• **Task to carry out**:
Once the line holding "This screenshot has" is found in the entries below, restate it and each line after it word for word, with no pictures.

- Opening Delimiter -

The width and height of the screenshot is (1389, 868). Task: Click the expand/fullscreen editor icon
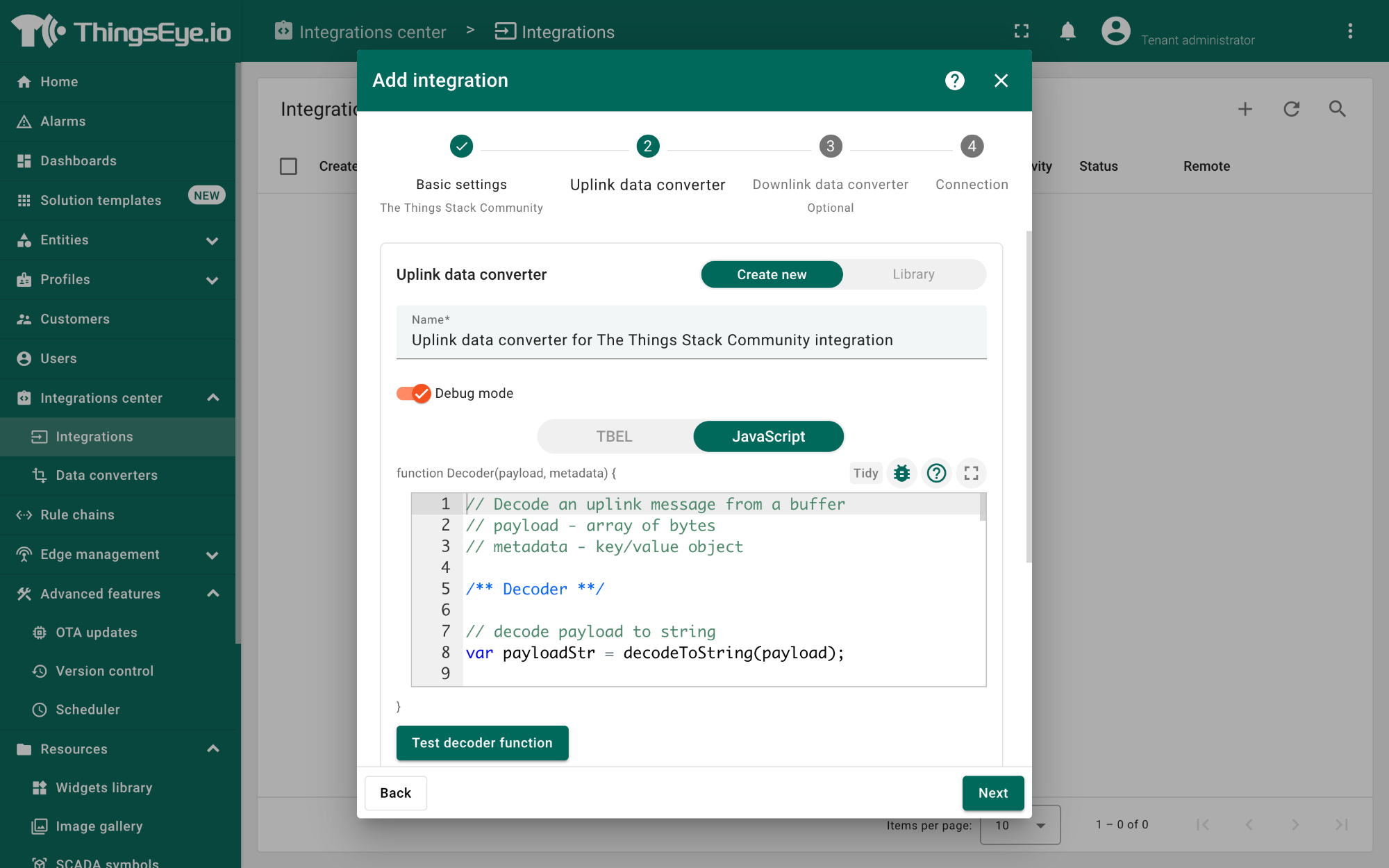(x=970, y=473)
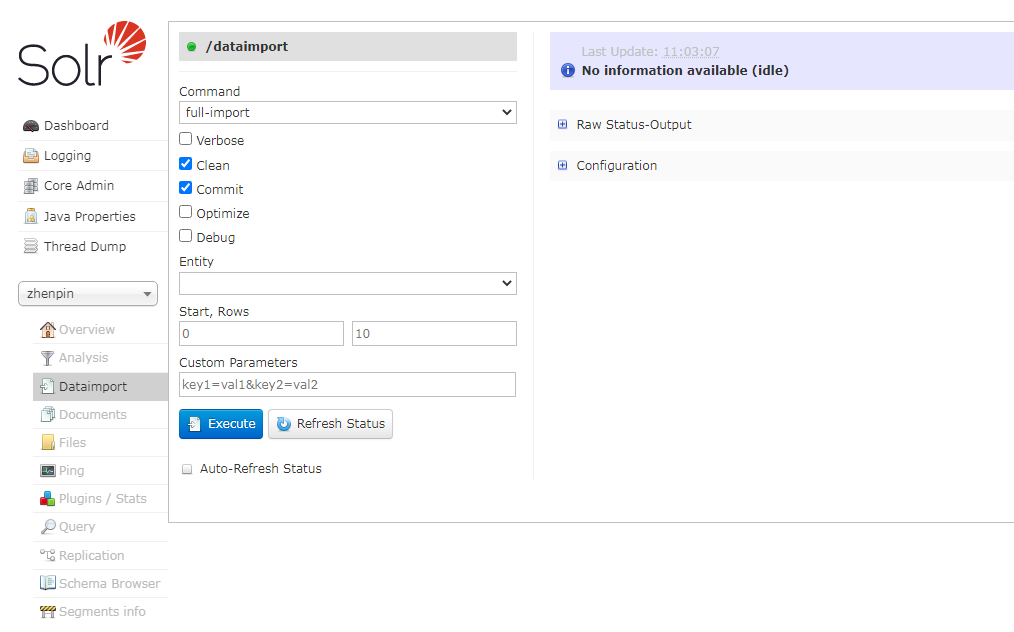Click the Dashboard gauge icon
The image size is (1014, 632).
tap(31, 126)
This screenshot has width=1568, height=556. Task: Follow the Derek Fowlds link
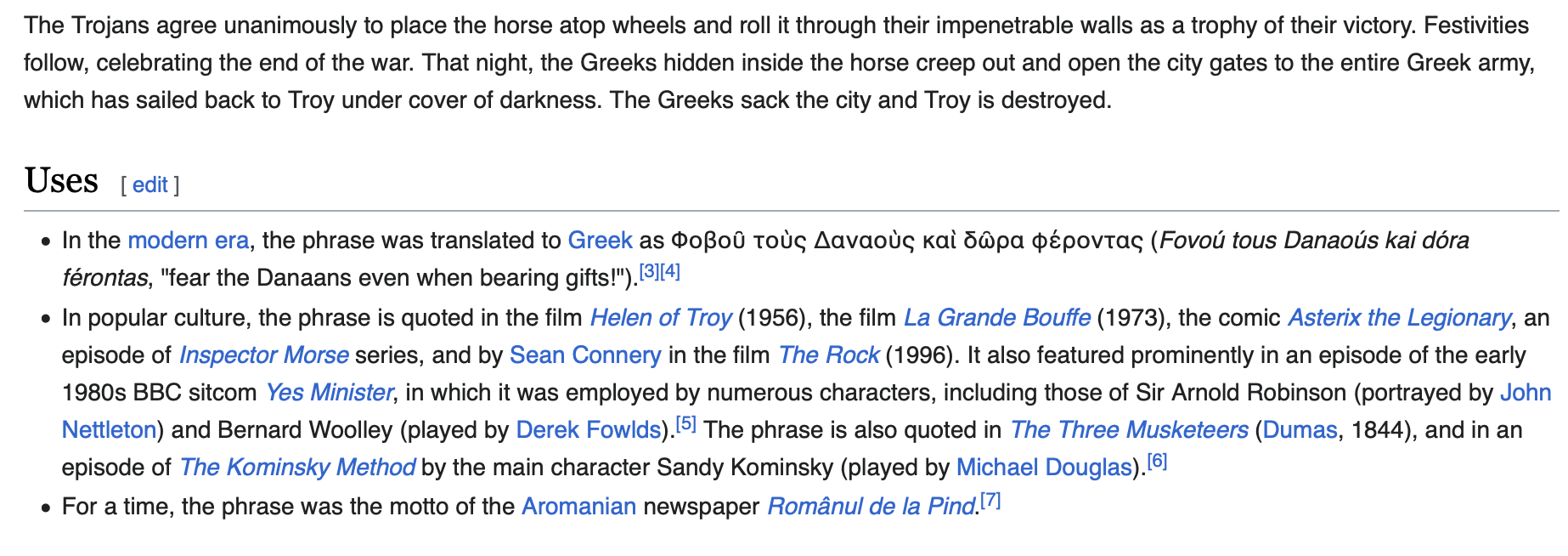[x=589, y=430]
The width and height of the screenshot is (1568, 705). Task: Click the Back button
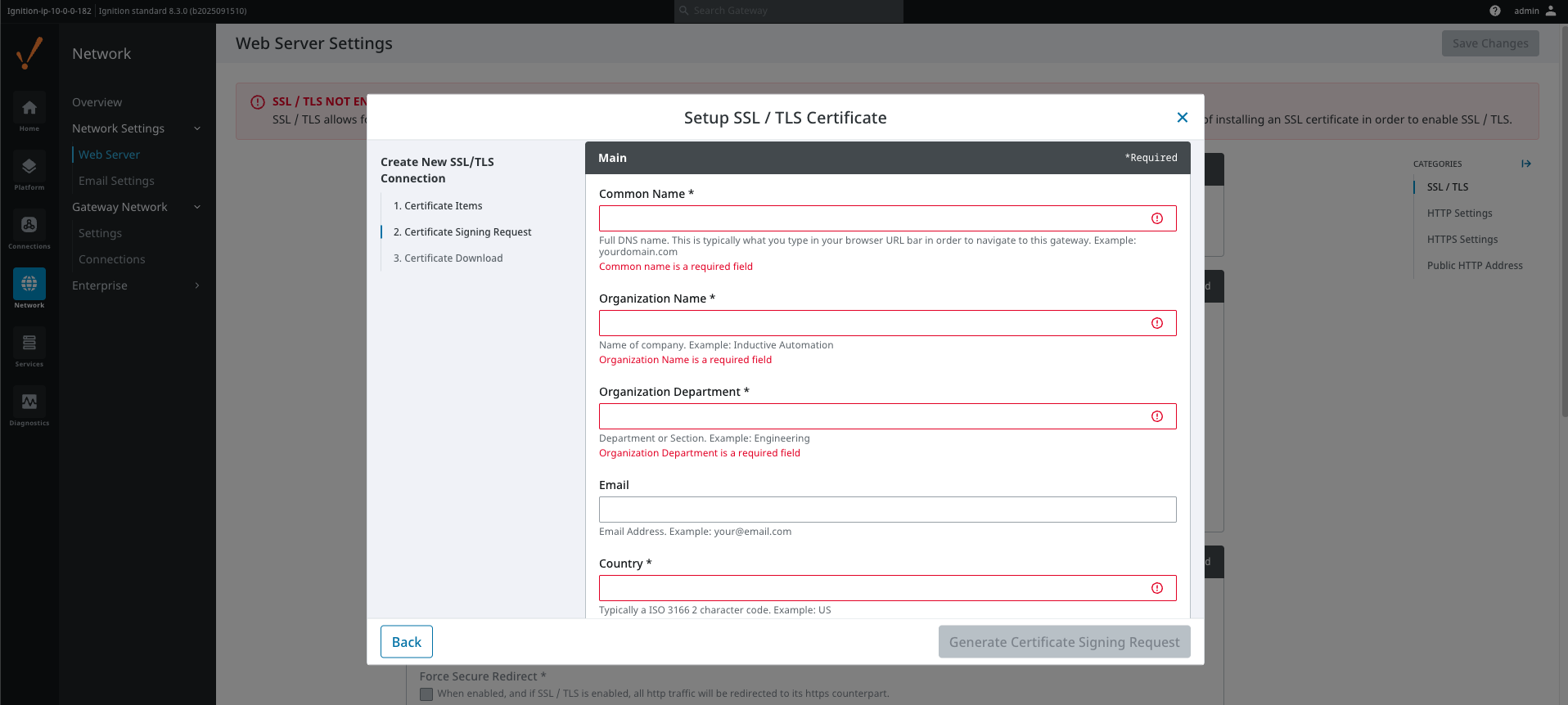[x=407, y=642]
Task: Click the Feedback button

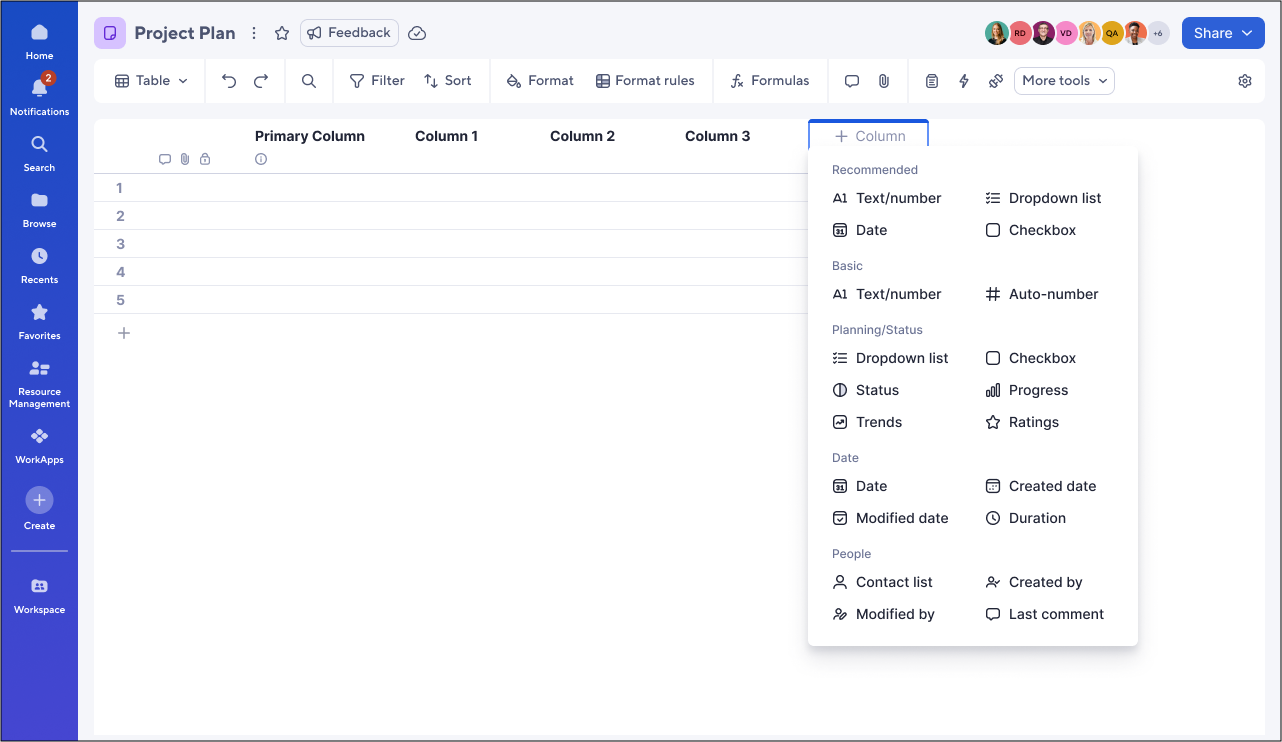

- Closing Delimiter -

• **Exercise solution**:
This screenshot has width=1568, height=556. Task: Follow the Derek Fowlds link
[x=589, y=430]
The width and height of the screenshot is (1568, 705). Task: Click the Back button
[x=407, y=642]
Task: Click the Feedback button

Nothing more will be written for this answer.